During six months, JPW Road and Bridge, which is responsible for highways in the North Okanagan-Shuswap, has recorded five accidents in work zones. One traffic controller was injured and four of the incidents involved distracted driving.

“I’ve had 16 near-miss reports from our crews about the speed of vehicles in work zones. It’s quite scary,” said Teagan Burton, quality assurance manager.

In many cases, JPW’s crews are removing tire debris, garbage or dead animals from roadways, which are hazards for motorists.

“We want motorists to slow down and move over,” sad Burton.

B.C. enacted slow down, move over legislation in 2009 after Vernon Towing employee Ernie Semkiw was struck and killed by a van while assisting a vehicle in 2006.

Under the rules, motorists are required to slow down and move over for all vehicles stopped alongside the road that have flashing red, blue or yellow lights.
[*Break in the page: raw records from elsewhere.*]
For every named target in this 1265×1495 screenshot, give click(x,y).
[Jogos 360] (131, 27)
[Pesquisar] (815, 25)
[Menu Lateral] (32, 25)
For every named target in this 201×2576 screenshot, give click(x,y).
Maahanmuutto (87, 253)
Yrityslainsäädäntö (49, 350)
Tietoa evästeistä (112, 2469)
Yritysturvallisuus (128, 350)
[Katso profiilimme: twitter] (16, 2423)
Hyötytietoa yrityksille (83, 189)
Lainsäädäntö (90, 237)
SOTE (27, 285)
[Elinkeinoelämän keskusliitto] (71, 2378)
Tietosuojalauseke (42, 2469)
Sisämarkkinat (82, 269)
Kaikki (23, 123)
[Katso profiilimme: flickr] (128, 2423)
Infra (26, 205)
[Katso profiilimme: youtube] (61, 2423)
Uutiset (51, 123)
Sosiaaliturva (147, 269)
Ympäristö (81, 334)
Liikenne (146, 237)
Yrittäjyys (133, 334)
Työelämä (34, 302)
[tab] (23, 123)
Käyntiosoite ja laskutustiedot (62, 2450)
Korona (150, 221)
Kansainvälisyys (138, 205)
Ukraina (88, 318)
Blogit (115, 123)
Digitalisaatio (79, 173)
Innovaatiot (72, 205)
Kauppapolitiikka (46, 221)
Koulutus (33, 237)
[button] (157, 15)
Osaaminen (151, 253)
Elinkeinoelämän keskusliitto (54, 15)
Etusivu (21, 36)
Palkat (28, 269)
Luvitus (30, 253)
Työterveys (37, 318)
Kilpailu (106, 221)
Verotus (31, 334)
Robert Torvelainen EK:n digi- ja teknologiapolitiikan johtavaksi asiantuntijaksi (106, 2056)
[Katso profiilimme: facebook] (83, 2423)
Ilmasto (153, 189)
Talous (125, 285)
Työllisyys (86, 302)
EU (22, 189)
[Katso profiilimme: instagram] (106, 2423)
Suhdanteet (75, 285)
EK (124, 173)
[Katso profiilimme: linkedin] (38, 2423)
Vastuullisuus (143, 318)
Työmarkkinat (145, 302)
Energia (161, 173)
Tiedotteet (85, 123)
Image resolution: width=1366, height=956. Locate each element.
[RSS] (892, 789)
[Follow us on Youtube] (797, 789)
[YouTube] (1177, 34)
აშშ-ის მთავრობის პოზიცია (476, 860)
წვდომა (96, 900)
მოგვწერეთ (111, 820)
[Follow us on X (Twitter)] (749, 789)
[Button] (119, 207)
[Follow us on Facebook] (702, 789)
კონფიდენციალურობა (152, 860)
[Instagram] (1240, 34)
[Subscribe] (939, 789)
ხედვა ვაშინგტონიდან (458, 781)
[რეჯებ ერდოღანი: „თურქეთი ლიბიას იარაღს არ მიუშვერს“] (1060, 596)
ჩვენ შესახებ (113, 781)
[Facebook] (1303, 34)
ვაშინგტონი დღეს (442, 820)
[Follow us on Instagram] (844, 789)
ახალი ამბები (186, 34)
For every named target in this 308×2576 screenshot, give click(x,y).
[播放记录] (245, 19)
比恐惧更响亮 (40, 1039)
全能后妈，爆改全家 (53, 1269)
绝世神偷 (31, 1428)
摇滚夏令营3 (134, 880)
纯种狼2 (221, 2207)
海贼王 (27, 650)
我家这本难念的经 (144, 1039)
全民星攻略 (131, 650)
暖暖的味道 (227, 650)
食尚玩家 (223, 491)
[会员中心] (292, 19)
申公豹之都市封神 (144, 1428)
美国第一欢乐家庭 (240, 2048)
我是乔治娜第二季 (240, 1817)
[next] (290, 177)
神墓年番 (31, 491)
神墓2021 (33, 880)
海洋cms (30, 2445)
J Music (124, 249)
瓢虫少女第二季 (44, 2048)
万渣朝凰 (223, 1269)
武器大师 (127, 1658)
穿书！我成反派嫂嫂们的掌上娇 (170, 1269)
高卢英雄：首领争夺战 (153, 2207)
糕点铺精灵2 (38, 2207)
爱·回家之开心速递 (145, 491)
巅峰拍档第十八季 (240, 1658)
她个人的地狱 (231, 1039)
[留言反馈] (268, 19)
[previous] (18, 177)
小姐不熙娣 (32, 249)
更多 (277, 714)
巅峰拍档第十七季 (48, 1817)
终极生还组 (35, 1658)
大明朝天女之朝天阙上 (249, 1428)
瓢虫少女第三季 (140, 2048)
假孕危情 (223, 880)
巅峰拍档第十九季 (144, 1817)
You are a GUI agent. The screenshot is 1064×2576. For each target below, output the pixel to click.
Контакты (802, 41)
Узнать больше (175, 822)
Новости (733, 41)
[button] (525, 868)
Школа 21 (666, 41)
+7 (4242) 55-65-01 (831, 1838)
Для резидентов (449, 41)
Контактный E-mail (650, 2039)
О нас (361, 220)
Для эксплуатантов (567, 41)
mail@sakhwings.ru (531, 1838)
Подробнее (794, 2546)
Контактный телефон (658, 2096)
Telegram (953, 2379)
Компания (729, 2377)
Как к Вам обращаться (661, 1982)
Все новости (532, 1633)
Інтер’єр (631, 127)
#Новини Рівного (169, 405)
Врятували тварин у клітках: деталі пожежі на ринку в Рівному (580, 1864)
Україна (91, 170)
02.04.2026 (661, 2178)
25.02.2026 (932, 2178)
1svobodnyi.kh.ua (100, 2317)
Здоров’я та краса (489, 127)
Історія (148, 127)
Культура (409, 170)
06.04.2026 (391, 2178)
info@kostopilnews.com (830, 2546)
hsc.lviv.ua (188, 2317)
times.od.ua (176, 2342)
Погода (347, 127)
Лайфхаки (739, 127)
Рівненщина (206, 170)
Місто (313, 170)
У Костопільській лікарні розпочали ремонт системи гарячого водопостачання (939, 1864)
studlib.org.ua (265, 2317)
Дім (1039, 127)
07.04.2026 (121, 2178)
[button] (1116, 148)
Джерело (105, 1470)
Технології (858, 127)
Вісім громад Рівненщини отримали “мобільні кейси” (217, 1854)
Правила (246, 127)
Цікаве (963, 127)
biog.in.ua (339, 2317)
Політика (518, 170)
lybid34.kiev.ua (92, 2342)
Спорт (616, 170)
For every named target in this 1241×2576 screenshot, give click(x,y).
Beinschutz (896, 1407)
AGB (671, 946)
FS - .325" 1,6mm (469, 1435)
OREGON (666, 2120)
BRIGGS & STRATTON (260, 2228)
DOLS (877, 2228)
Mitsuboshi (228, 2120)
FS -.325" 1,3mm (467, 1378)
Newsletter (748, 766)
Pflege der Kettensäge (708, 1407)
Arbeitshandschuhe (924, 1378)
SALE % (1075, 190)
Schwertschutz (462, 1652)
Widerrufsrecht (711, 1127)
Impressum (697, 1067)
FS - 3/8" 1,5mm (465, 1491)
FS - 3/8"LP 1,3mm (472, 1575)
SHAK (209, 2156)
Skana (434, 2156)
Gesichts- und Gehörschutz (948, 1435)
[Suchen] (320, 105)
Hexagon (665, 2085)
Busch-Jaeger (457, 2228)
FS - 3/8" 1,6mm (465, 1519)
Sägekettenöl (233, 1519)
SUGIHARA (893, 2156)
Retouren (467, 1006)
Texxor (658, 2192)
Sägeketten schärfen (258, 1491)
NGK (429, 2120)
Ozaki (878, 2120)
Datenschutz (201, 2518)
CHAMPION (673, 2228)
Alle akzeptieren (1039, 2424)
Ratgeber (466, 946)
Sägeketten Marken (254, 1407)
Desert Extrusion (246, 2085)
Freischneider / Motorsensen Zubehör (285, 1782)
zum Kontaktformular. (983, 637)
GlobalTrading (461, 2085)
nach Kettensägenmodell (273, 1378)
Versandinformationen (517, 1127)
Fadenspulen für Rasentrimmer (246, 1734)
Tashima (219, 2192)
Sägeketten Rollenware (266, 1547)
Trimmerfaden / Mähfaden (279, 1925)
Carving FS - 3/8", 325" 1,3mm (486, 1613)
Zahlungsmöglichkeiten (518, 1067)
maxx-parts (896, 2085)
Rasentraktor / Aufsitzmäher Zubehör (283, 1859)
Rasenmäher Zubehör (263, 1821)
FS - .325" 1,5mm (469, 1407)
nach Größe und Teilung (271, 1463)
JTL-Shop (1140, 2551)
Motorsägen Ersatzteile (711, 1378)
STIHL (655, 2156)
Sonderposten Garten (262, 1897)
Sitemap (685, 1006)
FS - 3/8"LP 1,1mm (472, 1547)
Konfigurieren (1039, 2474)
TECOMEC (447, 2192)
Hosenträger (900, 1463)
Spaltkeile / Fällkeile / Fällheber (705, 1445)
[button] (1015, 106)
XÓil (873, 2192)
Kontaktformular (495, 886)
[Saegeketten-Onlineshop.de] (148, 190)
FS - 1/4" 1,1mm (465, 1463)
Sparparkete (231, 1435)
This includes maintenance workers, utility workers, police, fire, ambulance, tow trucks, Commercial Vehicle Safety Enforcement personnel, land surveyors, animal control workers, garbage collectors and other roadside workers.

Motorists must slow their speed to 70 kilometres an hour when in an 80km/h or over zone, and to 40 kilometres when in an under 80km/h zone.

If travelling on a multi-lane road, drivers must move into another lane to pass when passing stopped vehicles with a flashing light.

Motorists ignoring the legislation can receive a $173 ticket that also carries three penalty points.

And with winter almost here, JPW is also urging motorists to be careful when they see a snow plow on the road.

Specifically, stay 15 metres back from the plow and do not pass a plow on the right because that is where the snow is being directed.

“When the lights are flashing, the trucks are working,” said Burton.